Who is on the hook if consent is tainted? First, the business that designs the onboarding. Europe’s Digital Services Act (DSA) bans deceptive interfaces (“dark patterns”) that materially impair a user’s ability to make a free, informed choice. A pushy interface can support a finding of civil fraud and a regulatory breach. Second, the principal is bound only within the mandate. If the agent exceeds clear instructions, the act is not enforceable against the principal; recourse then shifts to the tool provider (contract liability, and—if there is damage—product liability now expressly covering software and AI systems). The agent itself bears no liability; without legal personality, it is not a defendant. Claims target people—counterparties, developers, integrators.
Does the agent become the new “reasonable consumer”? Here, there are two tempting, but wrong, paths. One is to assume that an AI-assisted consumer is more sophisticated, and to raise the bar accordingly. The other is to sideline the consumer altogether and let the agent “choose for them,” infantilizing the user and shifting responsibility to the tool. Neither works in law: the benchmark remains human, and the agent has no legal personality. We cannot demand expertise because someone is assisted, nor absolve them of all choice.
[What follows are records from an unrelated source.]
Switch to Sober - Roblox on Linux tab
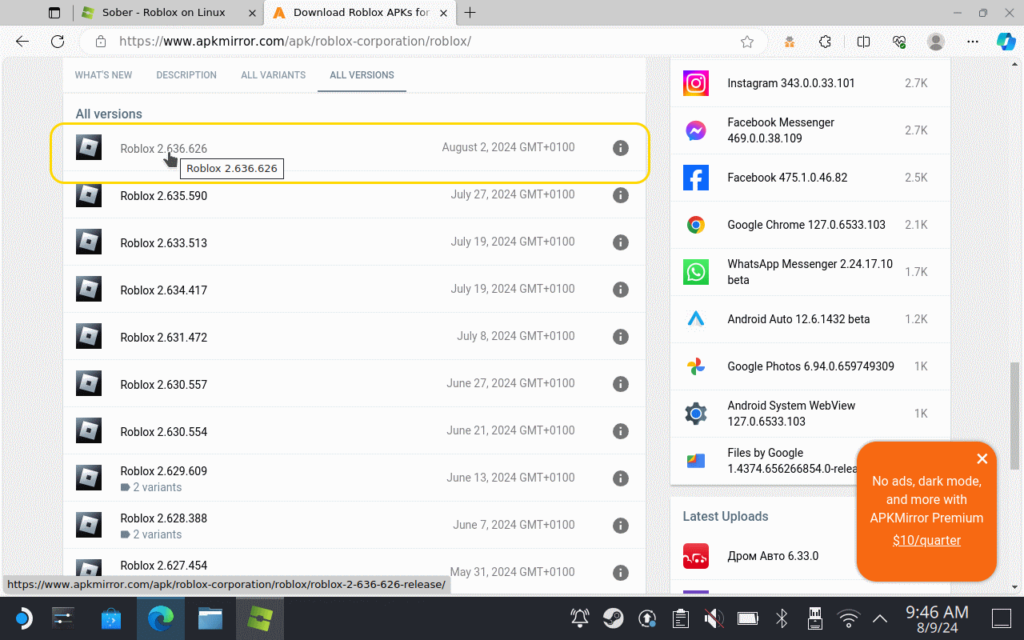1024x640 pixels. tap(166, 13)
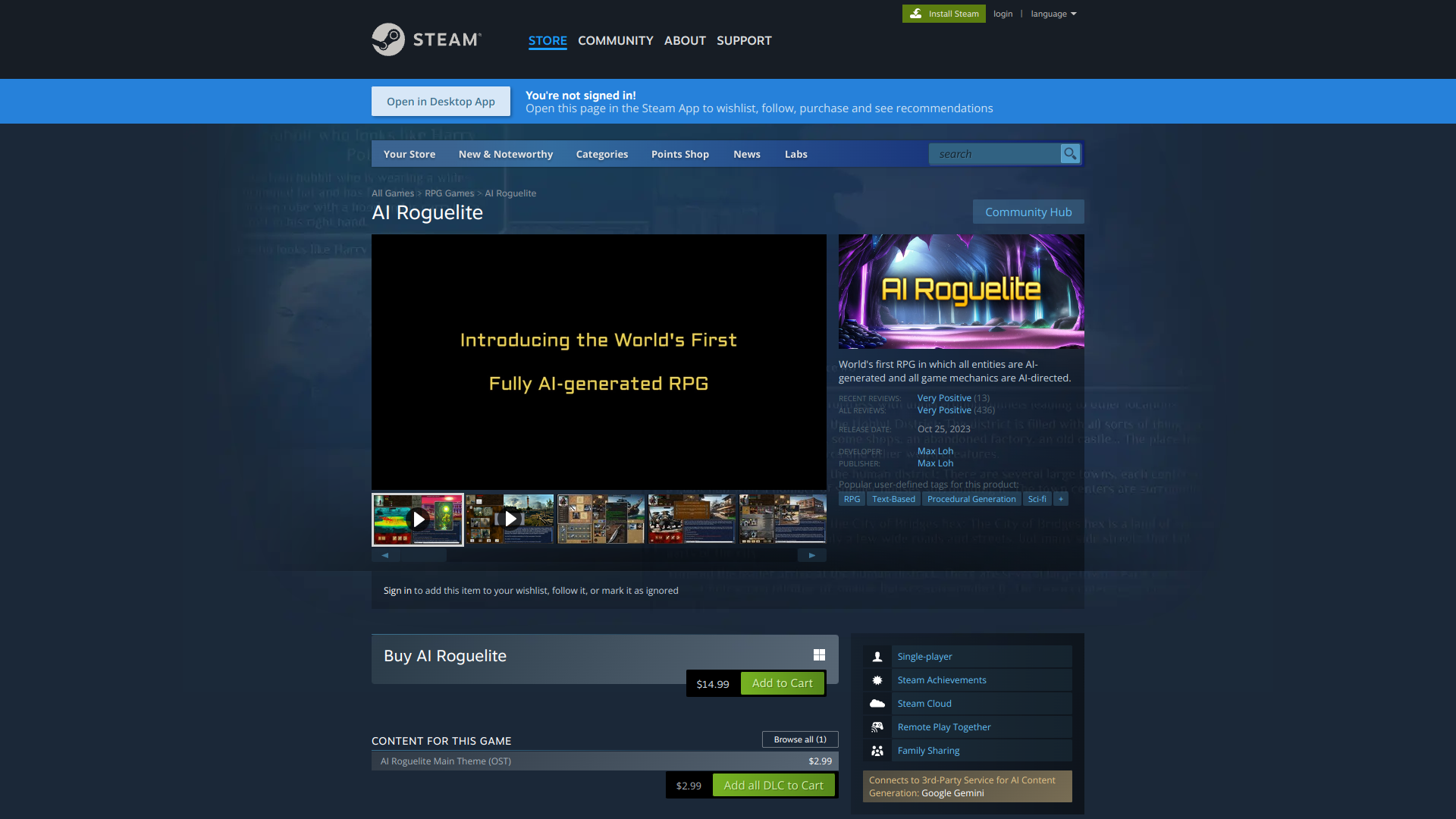Viewport: 1456px width, 819px height.
Task: Click the Family Sharing icon
Action: 877,751
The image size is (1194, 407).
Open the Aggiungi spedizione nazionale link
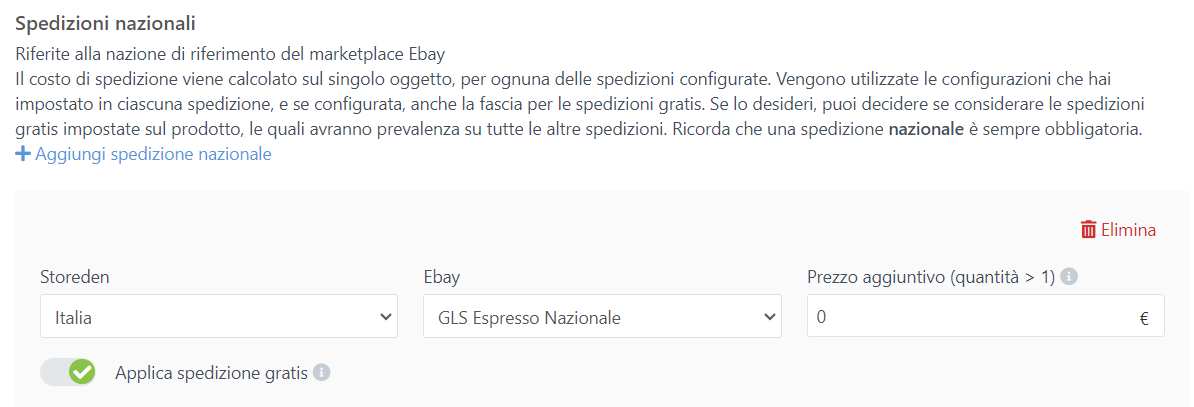pyautogui.click(x=153, y=155)
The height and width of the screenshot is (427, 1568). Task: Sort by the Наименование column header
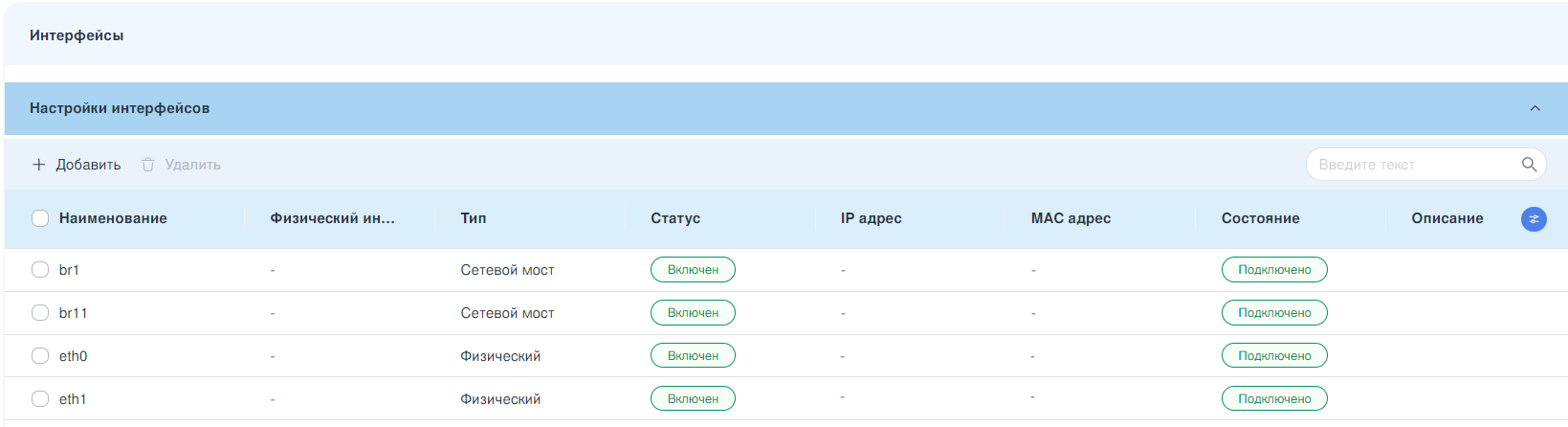coord(113,218)
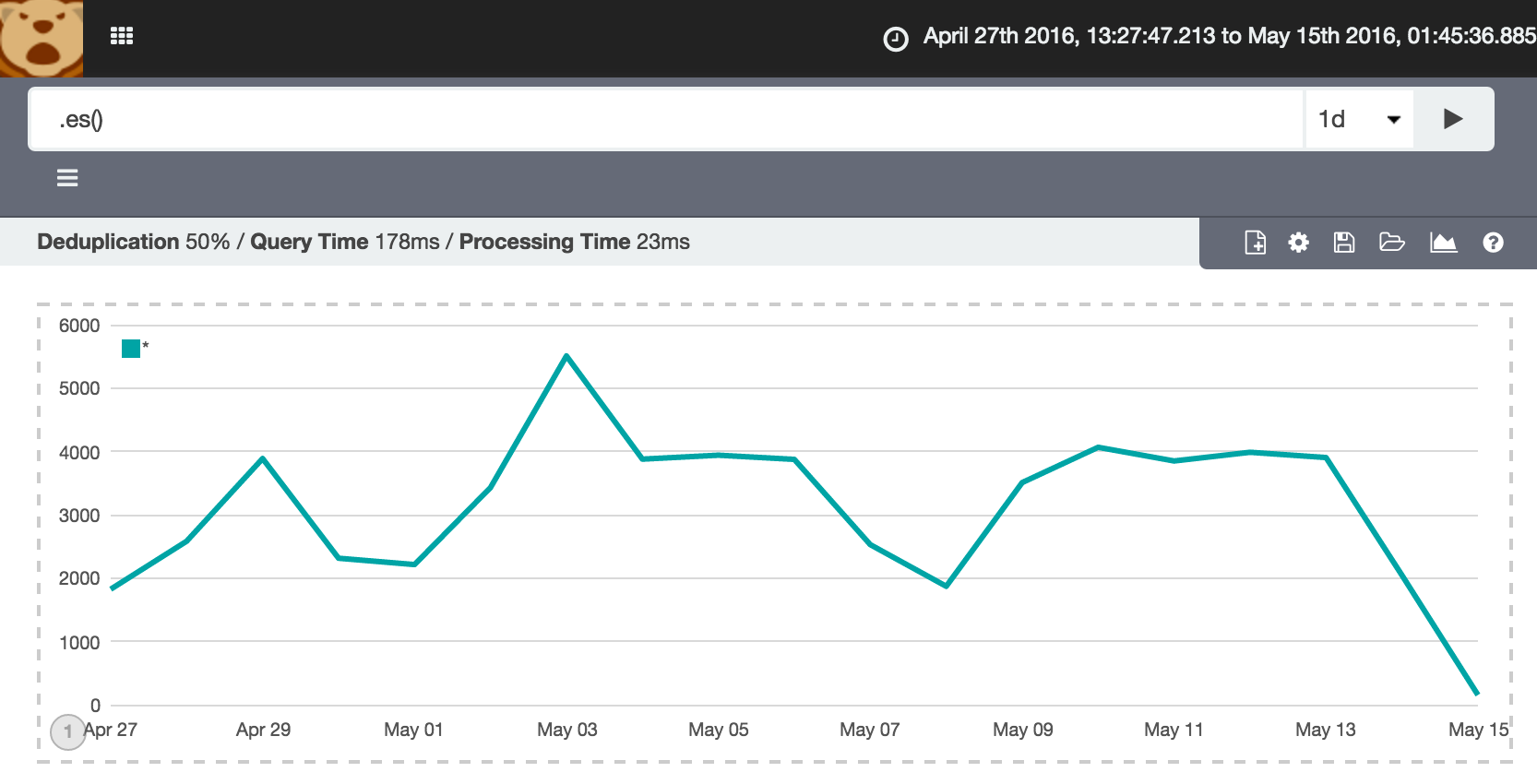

The right place to look is the loyalty of the design and the conduct of professionals, who remain responsible for how assistance shapes decisions.
Bottom line: who consents? Always a person. Who answers? The business that captures that consent, and, as appropriate, those who put the tool in circulation. The AI agent is neither a new contracting party nor the new yardstick for the “average consumer.” It is a powerful intermediary that forces the law to look not only at what was said to the user, but at how the tool, the interface, and the recommendations manufactured the decision. That is where the first cases will draw the line between assistance and manipulation—and, if needed, recalibrate the standards courts apply.